Consigne: Poursuivez l'article ci-dessous sur l'AI Act à partir de sa dernière phrase.

Extrait fourni:

08/07/2025
AI Act : 45 entreprises européennes plaident pour une « pause » dans son déploiement.
Adopté après des années de discussions intenses, l’AI Act est le premier cadre législatif complet au monde dédié à l’intelligence artificielle. Son objectif principal est de garantir que les systèmes d’IA soient sûrs, transparents, éthiques et respectueux des droits fondamentaux des citoyens européens, tout en stimulant l’innovation.
Pour ce faire, le règlement opte pour une approche basée sur le risque :
Risque inacceptable : Systèmes d’IA considérés comme une menace claire pour les droits fondamentaux (par exemple, la manipulation comportementale subliminale, la notation sociale à la chinoise), et donc interdits.
Haut risque : Systèmes d’IA utilisés dans des domaines critiques comme la santé, l’éducation, l’emploi, la gestion des infrastructures ou la justice. Ceux-ci sont soumis à des exigences strictes en matière de qualité des données, de transparence, de robustesse, de cybersécurité et de surveillance humaine.
Risque limité : Systèmes présentant un risque moindre, comme les chatbots, qui doivent simplement informer les utilisateurs qu’ils interagissent avec une IA.

Données sources:
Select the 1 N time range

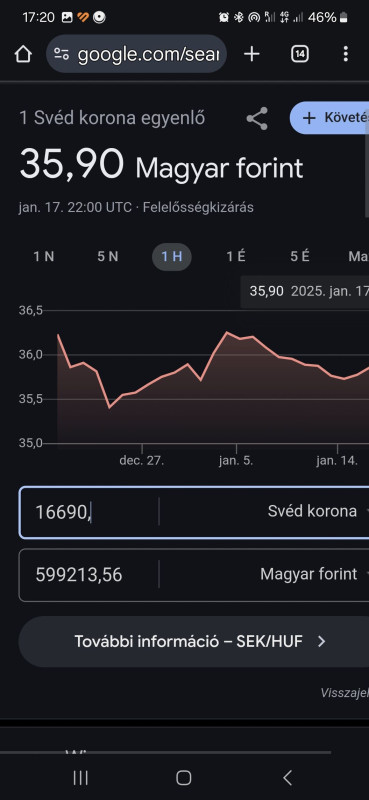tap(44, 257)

...

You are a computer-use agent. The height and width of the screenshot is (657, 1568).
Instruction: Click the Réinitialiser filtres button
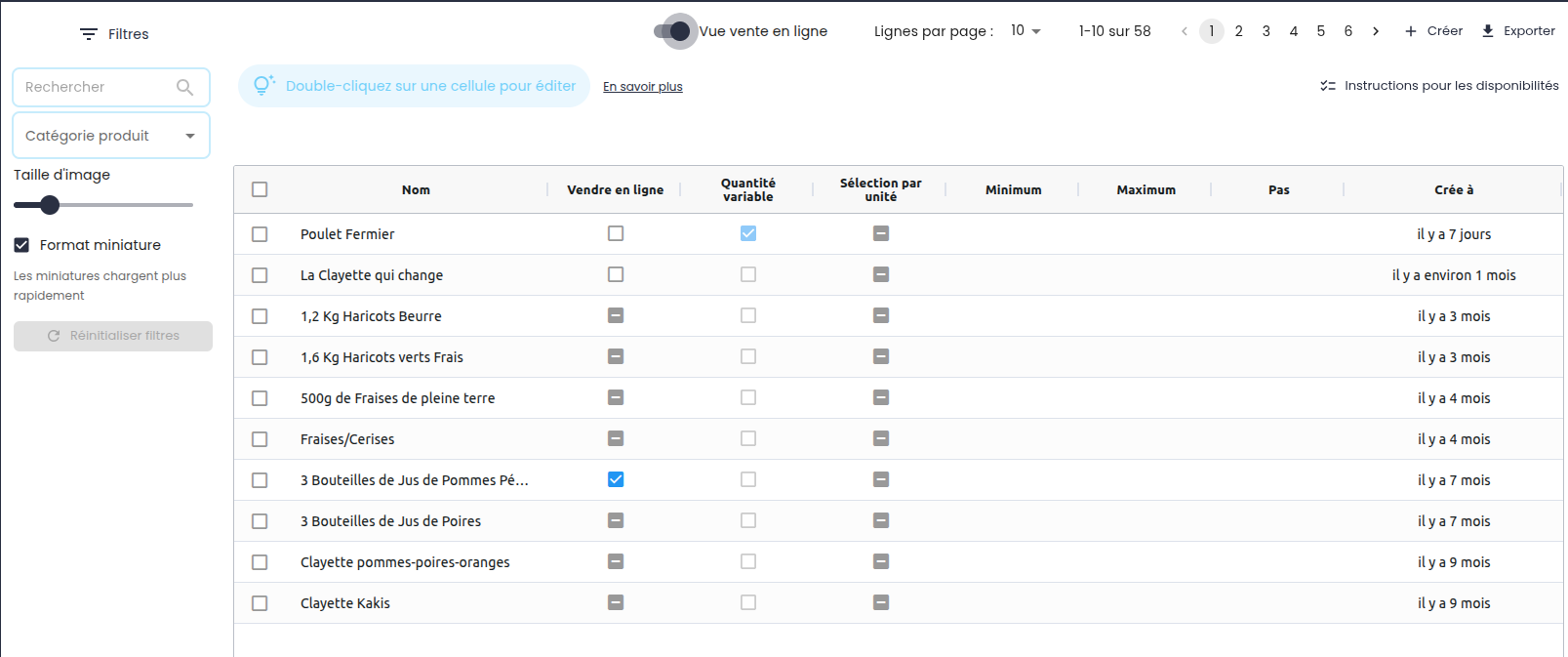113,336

Résultat de l'exercice:
Risque minimal ou nul : La grande majorité des systèmes d’IA, ne nécessitant pas de régulations spécifiques au-delà des législations existantes.
L’entrée en vigueur de l’AI Act est progressive, avec les premières obligations, notamment pour les IA à usage général (GPAI) comme les grands modèles de langage, fixées au 2 août 2025, et les dispositions pour les systèmes à haut risque devant être pleinement appliquées d’ici août 2026.
La demande de « pause » : Les craintes de l’industrie
Malgré l’intention louable de l’AI Act, la lettre ouverte signée par 45 entreprises européennes, parmi lesquelles on retrouve des noms influents de la tech et de l’industrie, a semé le trouble. Leur principale préoccupation est que le rythme actuel d’implémentation de la loi pourrait étouffer l’innovation sur le continent et nuire à la compétitivité des entreprises européennes face aux géants américains et chinois.
Leurs arguments sont multiples :
Coûts et complexité de la conformité : La mise en conformité avec les exigences de l’AI Act, particulièrement pour les systèmes à haut risque, représente un investissement significatif en temps, en ressources humaines et en capital. Les entreprises, surtout les plus petites et les startups, craignent de ne pas pouvoir absorber ces coûts rapidement, ce qui freinerait leur capacité à développer et déployer de nouvelles solutions d’IA.
Manque de clarté et de normes techniques : Bien que le texte législatif soit voté, la concrétisation des normes techniques et des lignes directrices détaillées pour son application est encore en cours. Ce manque de clarté rend difficile pour les entreprises de savoir précisément comment adapter leurs systèmes pour être conformes, engendrant incertitude et délais supplémentaires.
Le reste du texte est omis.